(Saved data entries)
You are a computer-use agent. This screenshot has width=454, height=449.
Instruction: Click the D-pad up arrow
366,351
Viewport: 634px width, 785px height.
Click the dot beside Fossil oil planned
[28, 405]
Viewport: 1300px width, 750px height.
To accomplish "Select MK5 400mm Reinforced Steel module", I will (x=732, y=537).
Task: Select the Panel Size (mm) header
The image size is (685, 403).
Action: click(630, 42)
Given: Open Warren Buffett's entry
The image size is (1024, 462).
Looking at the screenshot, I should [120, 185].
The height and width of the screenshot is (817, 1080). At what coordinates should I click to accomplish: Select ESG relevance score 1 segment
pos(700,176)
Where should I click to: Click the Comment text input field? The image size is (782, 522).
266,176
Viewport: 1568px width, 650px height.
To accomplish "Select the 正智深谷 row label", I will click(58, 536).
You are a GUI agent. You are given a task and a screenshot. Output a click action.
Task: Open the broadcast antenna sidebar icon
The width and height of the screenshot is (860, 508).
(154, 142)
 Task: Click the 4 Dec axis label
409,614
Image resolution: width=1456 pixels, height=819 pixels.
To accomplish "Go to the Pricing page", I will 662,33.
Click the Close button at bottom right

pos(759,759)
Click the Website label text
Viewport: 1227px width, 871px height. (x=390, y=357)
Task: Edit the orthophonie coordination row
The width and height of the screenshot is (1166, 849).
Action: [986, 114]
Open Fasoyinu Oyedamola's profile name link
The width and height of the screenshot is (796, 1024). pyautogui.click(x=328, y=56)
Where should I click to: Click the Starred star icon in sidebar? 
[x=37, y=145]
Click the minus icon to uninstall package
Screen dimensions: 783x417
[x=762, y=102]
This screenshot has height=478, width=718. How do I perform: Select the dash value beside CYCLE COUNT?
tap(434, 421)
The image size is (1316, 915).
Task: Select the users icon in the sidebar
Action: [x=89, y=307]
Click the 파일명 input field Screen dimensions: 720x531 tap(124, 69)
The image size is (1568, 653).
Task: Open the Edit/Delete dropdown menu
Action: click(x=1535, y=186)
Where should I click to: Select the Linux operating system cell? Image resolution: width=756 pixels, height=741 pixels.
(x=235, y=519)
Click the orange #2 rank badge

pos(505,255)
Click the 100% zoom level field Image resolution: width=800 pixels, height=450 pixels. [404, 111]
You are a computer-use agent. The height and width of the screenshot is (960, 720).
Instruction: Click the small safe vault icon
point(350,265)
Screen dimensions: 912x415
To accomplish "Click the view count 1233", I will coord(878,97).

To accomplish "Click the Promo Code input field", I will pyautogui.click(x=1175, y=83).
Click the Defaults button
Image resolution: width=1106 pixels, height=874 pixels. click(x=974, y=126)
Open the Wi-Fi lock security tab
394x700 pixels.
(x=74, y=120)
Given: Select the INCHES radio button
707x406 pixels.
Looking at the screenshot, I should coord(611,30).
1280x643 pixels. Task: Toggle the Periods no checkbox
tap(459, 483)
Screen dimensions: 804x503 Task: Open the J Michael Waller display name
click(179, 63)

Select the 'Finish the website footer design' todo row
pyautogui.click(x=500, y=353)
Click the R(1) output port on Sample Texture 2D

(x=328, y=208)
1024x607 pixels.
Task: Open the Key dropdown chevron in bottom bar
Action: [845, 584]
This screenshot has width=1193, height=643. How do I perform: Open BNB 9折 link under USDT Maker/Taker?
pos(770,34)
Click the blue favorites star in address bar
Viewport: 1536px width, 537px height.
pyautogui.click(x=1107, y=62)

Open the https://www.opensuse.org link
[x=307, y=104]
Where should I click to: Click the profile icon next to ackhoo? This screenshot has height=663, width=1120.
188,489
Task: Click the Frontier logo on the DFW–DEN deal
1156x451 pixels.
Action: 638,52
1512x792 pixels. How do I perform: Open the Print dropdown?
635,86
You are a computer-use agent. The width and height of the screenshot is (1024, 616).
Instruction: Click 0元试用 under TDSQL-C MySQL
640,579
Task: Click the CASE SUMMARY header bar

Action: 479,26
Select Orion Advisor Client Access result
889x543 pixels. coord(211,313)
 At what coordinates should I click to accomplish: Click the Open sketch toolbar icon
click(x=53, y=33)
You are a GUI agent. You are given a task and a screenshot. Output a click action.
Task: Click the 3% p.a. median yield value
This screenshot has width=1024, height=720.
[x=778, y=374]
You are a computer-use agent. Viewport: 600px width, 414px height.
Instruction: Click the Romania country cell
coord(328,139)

The problem. Start at the first line of the data above. Stop after the line containing "Viewport: 1300px width, 750px height.", reproducing each line exactly and adding nothing.

The answer.
You are a computer-use agent. This screenshot has width=454, height=449.
Instruction: Click the D-pad up arrow
366,351
Viewport: 634px width, 785px height.
Click the dot beside Fossil oil planned
[28, 405]
Viewport: 1300px width, 750px height.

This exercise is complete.